Position du problème
Les hommes ont toujours pensé que rendre la justice, et donc dire ce qui est juste, dans les jugements comme dans les lois, dans les relations entre particuliers comme dans les relations publiques, ne dépendait pas seulement des règles ou des normes fixées par eux-mêmes, dans leurs actes d’imperium, mais que ces normes tiraient leur validité d’un système de valeurs qui les précédait, et qui leur était donc supérieur.
Il est intéressant d’observer que cette instance de justice supérieure, et donc divine, dérive déjà de la pensée classique, et de ce fait païenne ; Antigone dit déjà au tyran Créon, qui lui interdit d’enterrer son frère : « Et je n’ai pas cru que tes édits pussent l’emporter sur les lois non écrites et immuables des Dieux (agrapha theōn nomima)[1] ». Le dicton du pouvoir, la loi entendue comme commandement, n’est donc pas en soi contraignant s’il ne répond pas à certains contenus, ou – ce qui revient au même – s’il leur est contraire.
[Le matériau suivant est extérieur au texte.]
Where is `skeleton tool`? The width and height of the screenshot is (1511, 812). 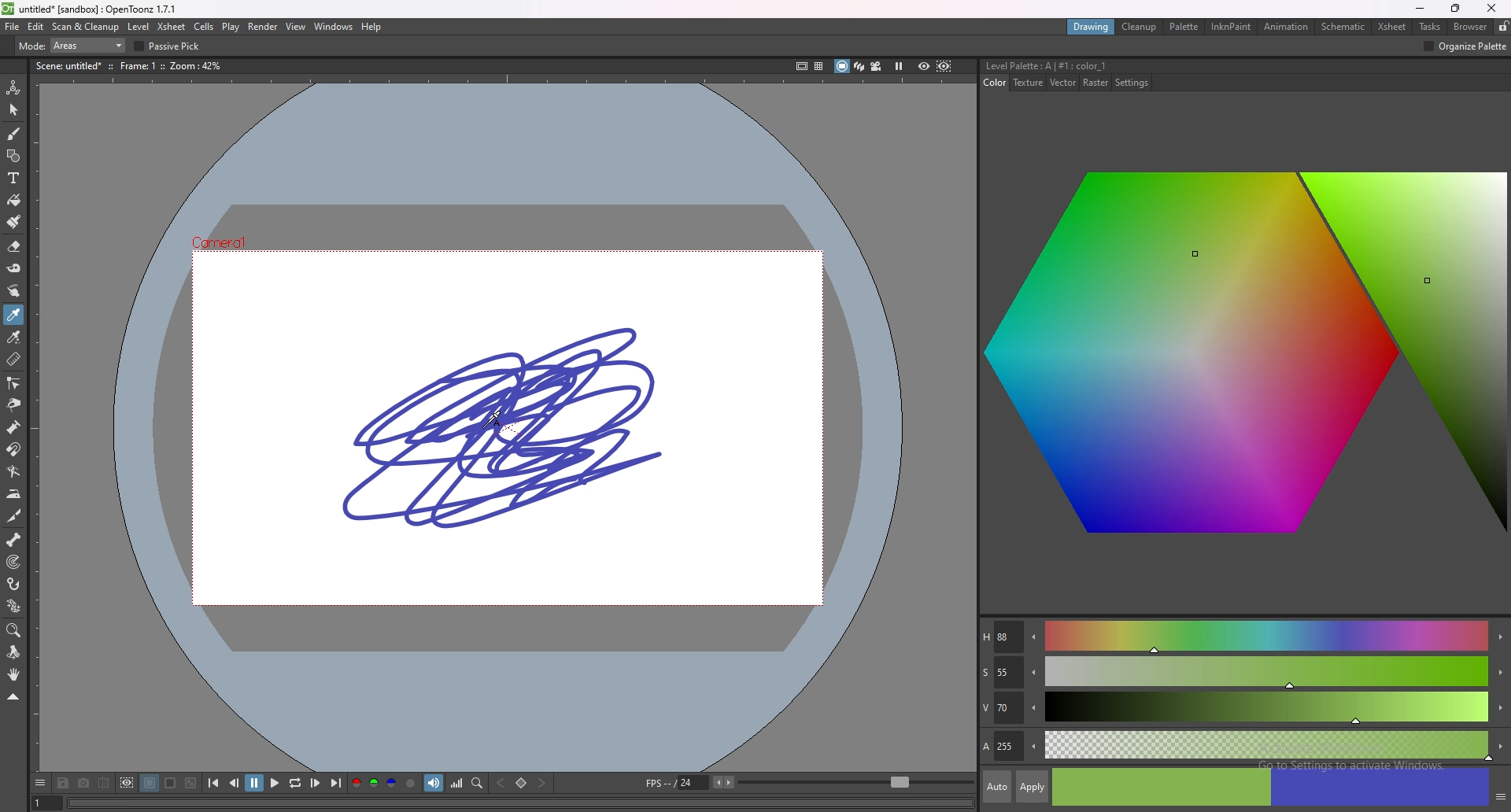 skeleton tool is located at coordinates (14, 539).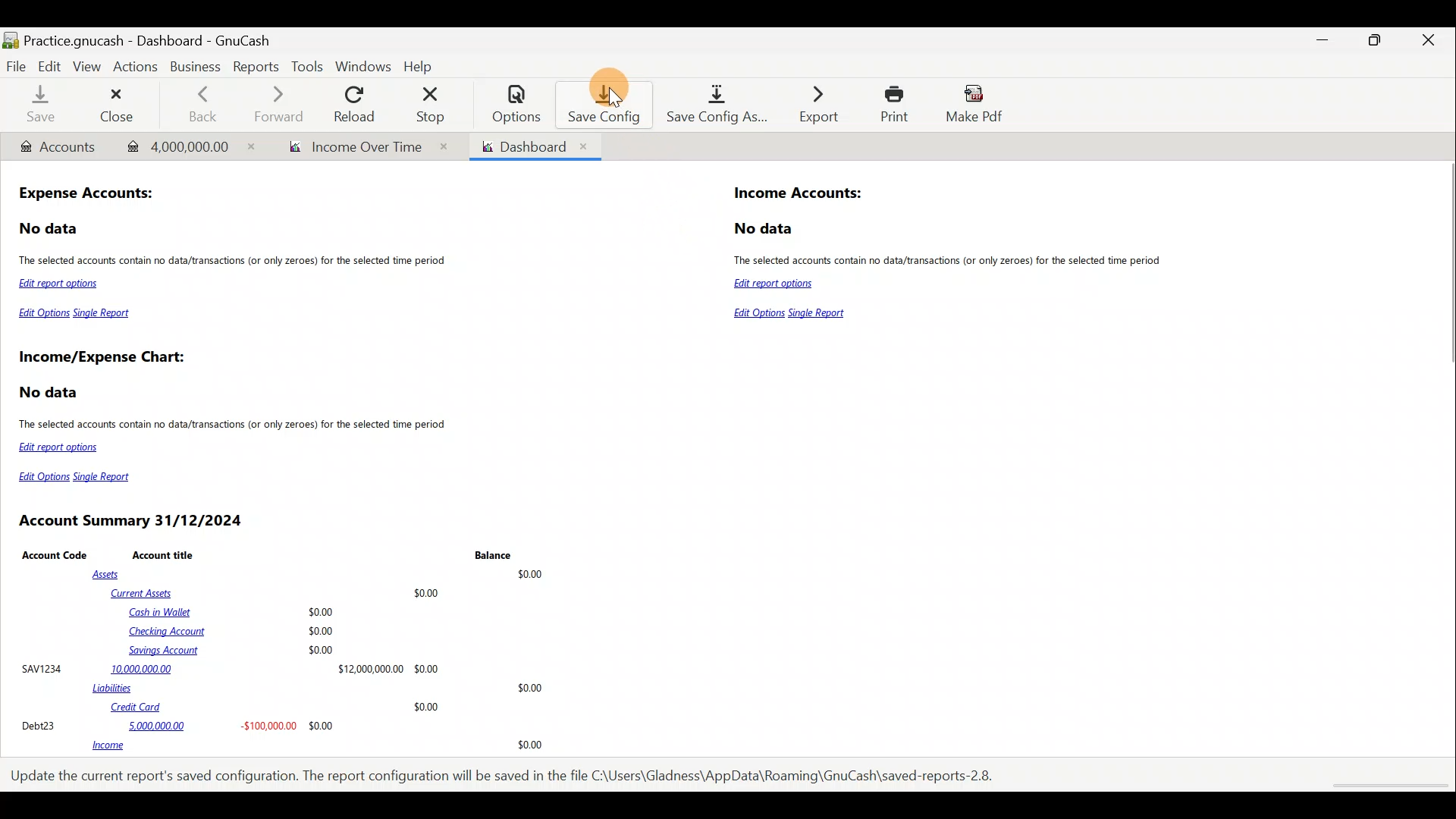 The width and height of the screenshot is (1456, 819). What do you see at coordinates (777, 284) in the screenshot?
I see `Edit report options` at bounding box center [777, 284].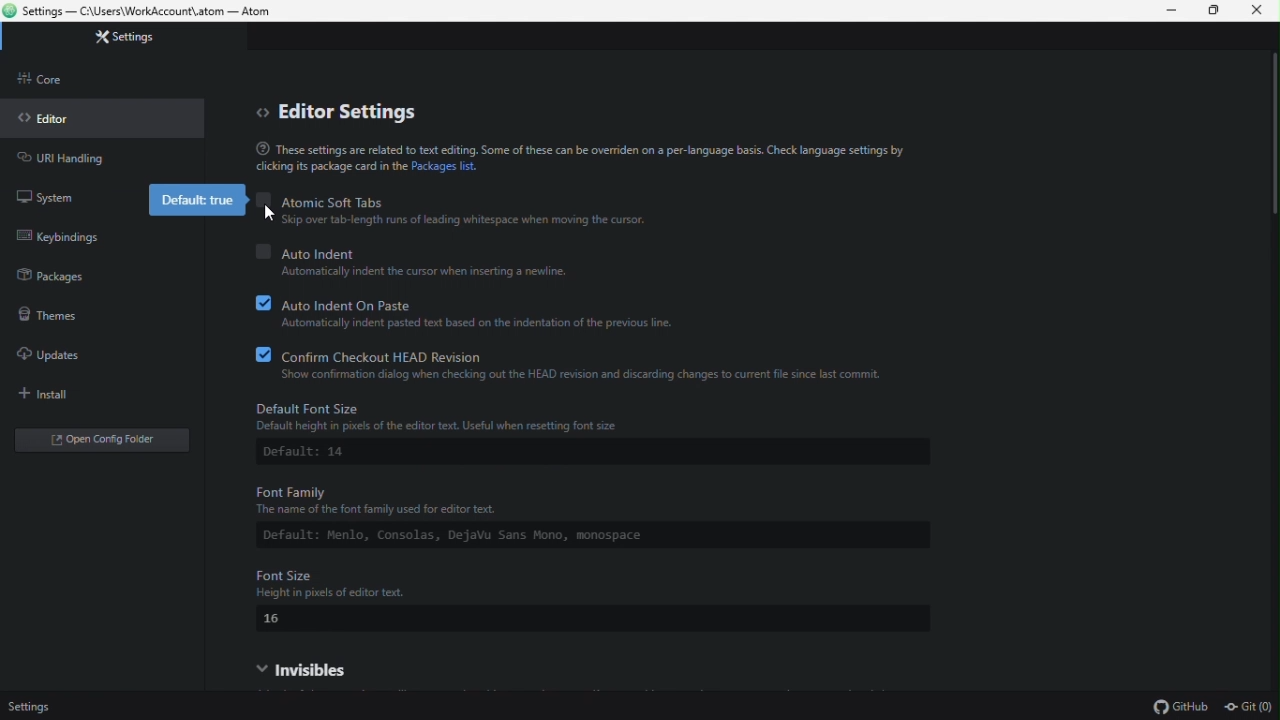 The height and width of the screenshot is (720, 1280). Describe the element at coordinates (427, 272) in the screenshot. I see `Automatically indent the cursor when inserting a newline.` at that location.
La source de ces autres instances a toujours été indiquée comme supérieure au pouvoir constitué comme tel : la justice dans les relations humaines, dans notre monde, a toujours été vue comme le reflet d’équilibres et de proportions qui la dépassent. Ainsi, dans ce que l’on pourrait appeler « le début du droit occidental », le sillon tracé par Romulus avec sa charrue sur les pentes du Palatin pour séparer ses propres bina iugera de celles de son frère est le reflet sur Terre de l’orbite des planètes[2] : la justice comprise comme le juste partage des biens entre les hommes reflète une harmonie céleste ou d’un autre monde, analogue à la tradition du dharma indien[3] ou du fa et du li chinois[4]. Il s’agit évidemment de conceptions compréhensibles dans des systèmes de pensée complètement différents du nôtre, qui expriment néanmoins les mêmes aspirations dans des thèmes, ou des arguments, qui nous sont propres, filles de notre histoire, comme l’équité hier et les Constitutions aujourd’hui.